L'adaptation qui Tue
Il y a des mots qui sonnent doux, presque sages, comme s’ils venaient d’un lieu de bienveillance. Et pourtant, parfois, derrière leur façade rassurante, ils cachent des lames bien aiguisées.
Le mot « s’adapter » fut longtemps l’un de ceux-là, pour Agathe.
On lui avait souvent dit :
« Tu devrais apprendre à t’adapter, Agathe. »
Cela semblait raisonnable.
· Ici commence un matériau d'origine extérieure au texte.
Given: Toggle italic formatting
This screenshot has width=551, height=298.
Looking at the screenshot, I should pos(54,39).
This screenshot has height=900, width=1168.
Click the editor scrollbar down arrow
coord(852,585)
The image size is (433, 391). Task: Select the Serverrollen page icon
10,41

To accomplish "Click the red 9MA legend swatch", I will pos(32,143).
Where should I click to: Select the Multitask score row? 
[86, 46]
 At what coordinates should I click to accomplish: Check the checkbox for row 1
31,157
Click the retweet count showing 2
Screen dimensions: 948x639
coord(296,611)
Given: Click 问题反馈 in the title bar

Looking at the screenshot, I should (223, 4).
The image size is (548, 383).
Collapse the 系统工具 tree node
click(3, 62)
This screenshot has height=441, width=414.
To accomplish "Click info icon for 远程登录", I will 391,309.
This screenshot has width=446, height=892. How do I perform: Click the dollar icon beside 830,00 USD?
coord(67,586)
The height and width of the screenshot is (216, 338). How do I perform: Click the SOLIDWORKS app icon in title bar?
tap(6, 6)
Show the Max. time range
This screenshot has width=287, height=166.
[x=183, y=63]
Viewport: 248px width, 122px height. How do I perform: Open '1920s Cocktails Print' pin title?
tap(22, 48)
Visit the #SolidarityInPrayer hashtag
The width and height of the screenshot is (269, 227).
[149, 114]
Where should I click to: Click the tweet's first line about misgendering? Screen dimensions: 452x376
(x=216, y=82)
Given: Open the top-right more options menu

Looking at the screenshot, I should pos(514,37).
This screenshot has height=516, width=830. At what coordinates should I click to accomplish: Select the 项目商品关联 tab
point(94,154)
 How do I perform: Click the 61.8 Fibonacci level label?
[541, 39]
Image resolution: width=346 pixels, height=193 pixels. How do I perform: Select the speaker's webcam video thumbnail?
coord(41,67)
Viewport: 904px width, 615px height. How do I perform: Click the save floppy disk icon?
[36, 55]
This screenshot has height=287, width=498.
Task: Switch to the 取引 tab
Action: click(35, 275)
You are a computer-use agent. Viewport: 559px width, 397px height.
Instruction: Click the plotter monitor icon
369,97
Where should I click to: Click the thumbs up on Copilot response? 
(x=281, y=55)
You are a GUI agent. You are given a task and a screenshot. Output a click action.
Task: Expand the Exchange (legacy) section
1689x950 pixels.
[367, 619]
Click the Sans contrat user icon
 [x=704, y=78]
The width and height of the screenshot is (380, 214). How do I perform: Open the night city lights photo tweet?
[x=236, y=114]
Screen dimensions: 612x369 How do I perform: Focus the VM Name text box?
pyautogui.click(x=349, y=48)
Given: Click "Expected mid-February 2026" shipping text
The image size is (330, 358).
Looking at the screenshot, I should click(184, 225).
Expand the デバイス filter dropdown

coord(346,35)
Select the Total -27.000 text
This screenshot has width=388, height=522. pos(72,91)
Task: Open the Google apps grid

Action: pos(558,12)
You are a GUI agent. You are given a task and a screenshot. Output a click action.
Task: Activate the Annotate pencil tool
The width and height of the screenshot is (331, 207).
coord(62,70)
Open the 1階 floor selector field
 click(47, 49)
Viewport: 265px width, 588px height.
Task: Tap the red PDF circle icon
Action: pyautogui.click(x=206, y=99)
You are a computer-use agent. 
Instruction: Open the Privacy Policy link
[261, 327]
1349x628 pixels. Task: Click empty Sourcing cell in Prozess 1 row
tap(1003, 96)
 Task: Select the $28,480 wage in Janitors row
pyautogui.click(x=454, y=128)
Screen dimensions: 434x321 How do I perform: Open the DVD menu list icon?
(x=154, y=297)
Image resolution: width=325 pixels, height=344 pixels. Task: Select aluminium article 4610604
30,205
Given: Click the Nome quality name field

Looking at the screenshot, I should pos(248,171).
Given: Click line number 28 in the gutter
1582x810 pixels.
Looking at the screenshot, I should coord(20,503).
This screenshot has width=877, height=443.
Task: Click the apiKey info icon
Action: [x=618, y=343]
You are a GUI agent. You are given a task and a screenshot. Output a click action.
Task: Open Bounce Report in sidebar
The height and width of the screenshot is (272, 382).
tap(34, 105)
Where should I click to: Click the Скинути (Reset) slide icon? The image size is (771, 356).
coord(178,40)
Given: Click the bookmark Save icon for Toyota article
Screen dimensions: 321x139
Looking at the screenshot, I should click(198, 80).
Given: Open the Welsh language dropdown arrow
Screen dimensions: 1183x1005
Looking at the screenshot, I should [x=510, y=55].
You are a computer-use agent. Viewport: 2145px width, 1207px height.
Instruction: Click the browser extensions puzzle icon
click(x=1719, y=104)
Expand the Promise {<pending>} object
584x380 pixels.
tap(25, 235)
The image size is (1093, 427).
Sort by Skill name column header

Même mature.
Mais dans sa bouche à elle — sa mère — ce n’était pas un conseil, c’était un piège.
Un venin dilué dans une intention en apparence noble.
Car ce mot servait à justifier l'injustifiable.
S’adapter signifiait :
- Accepter la présence d’inconnus malsains dans leur foyer,
- Accepter leurs conditions sur ses droits à elle,
- Tolérer les humeurs de sa mère, les silences glacials ou les sourires intéressés,
- Fermer les yeux sur les manipulations,
- Rire aux blagues de ceux qu’elle détestait intérieurement,
- Donner l’impression que tout allait bien, pour ne pas déranger, pour ne pas « faire de vagues ».
Et chaque fois qu’Agathe exprimait son malaise, on lui répondait encore :
« Tu dramatises. Il faut apprendre à t’adapter. »
Mais pourquoi s’adapter à l’injustice ?
Pourquoi s’adapter à la peur, au mensonge, à la perversion ?
Un jour, Agathe comprit.
Ce que l’on nommait adaptation, c’était de la soumission déguisée.
On voulait lui apprendre à se taire pour survivre, à s’effacer pour plaire, à lisser les contours de son âme pour ne pas déranger ceux qui tranchent.
Elle n’avait plus envie de ça.
Elle ne voulait plus plaire à des gens qui l’écrasaient.
Elle ne voulait plus s’adapter à des lieux, des liens, ou des propos qui lui faisaient violence.
Ce jour-là, elle se jura une chose :
S’adapter, oui. Mais jamais plus contre elle-même.
Car il n’y a rien de courageux à se trahir pour être aimée.
Et si certains appelaient ça « être trop sensible », elle, elle appelait ça être vivante.